Há prazo para uma pressão de forma que o texto base seja rejeitado. O debate no Senado e o eventual retorno do projeto à Câmara dos Deputados podem ocorrer no início da campanha eleitoral – quando os parlamentares estarão priorizando as urnas. É uma esperança.

Uma alternativa seria apoiar proposta do senador Jaques Wagner (PT-BA), que pretende acelerar o estabelecimento de um marco jurídico para a produção de bioinsumos, produtos oriundos de substâncias de natureza vegetal, animal, microbiana e mineral – contraponto aos produtos químicos de largo uso no Brasil.
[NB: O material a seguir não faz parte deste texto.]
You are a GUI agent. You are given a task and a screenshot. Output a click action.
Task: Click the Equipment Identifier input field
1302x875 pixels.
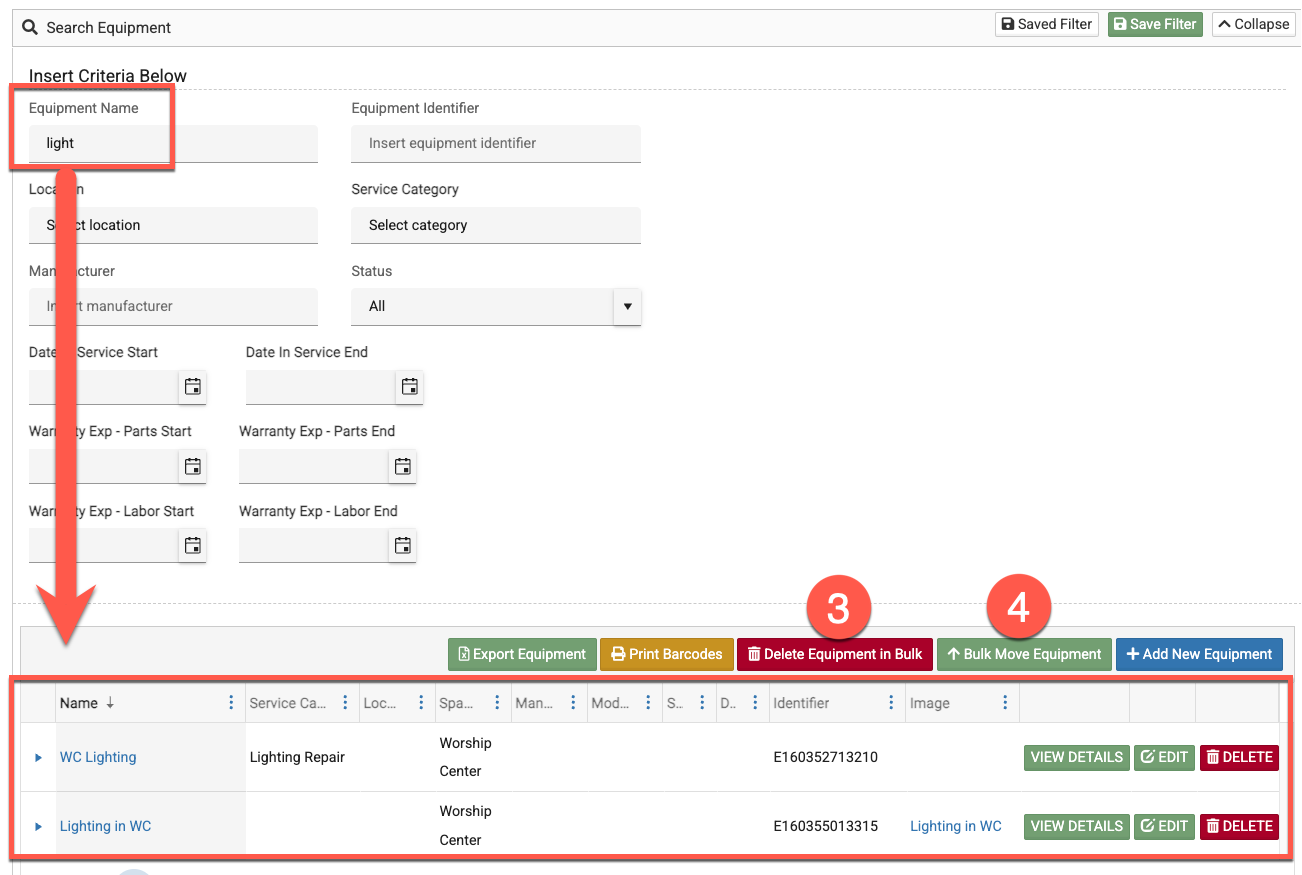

Os bioinsumos movimentam hoje cerca de R$1 bilhão no País, sendo aplicados em 50 milhões de hectares. O marco jurídico em debate prevê que, até 2025, podem gerar um faturamento de R$ 2 bilhões – além de contribuir para a saúde humana, animal e do meio ambiente.
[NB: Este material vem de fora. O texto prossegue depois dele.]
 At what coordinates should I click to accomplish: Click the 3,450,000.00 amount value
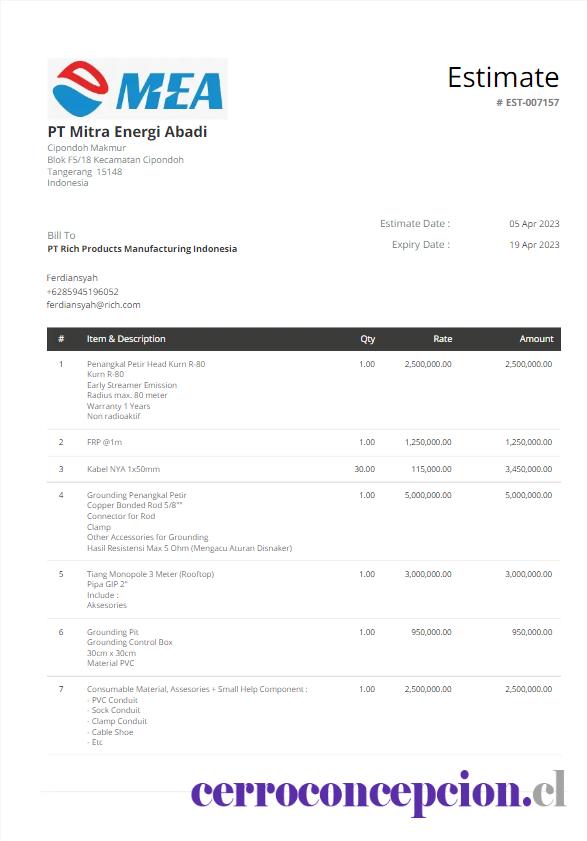point(529,469)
Também irão se intensificar pressões internacionais. Elas são constantes desde o início do desgoverno Bolsonaro, em decorrência dos incêndios criminosos na Amazônia, mas agora receberam um reforço de peso: a Organização para a Cooperação e o Desenvolvimento Econômico (OCDE).

Há tempos o Brasil almeja ingressar na instituição, importante fórum mundial. No entanto, nas exigências do bilhete de entrada consta que o País deve ter uma política de proteção ambiental reconhecida internacionalmente. Até aqui, nunca houve nada sequer parecido no desgoverno Bolsonaro. E com certeza não haverá até o fim da gestão. A OCDE ficará para o futuro. É mais um legado de incompetência que o pior governo da história deixa para os brasileiros.

Ricardo Leitão é presidente da Companhia Editora de Pernambuco, jornalista e autor do livro 'Tempos trágicos - Relatos sobre o desgoverno Bolsonaro'.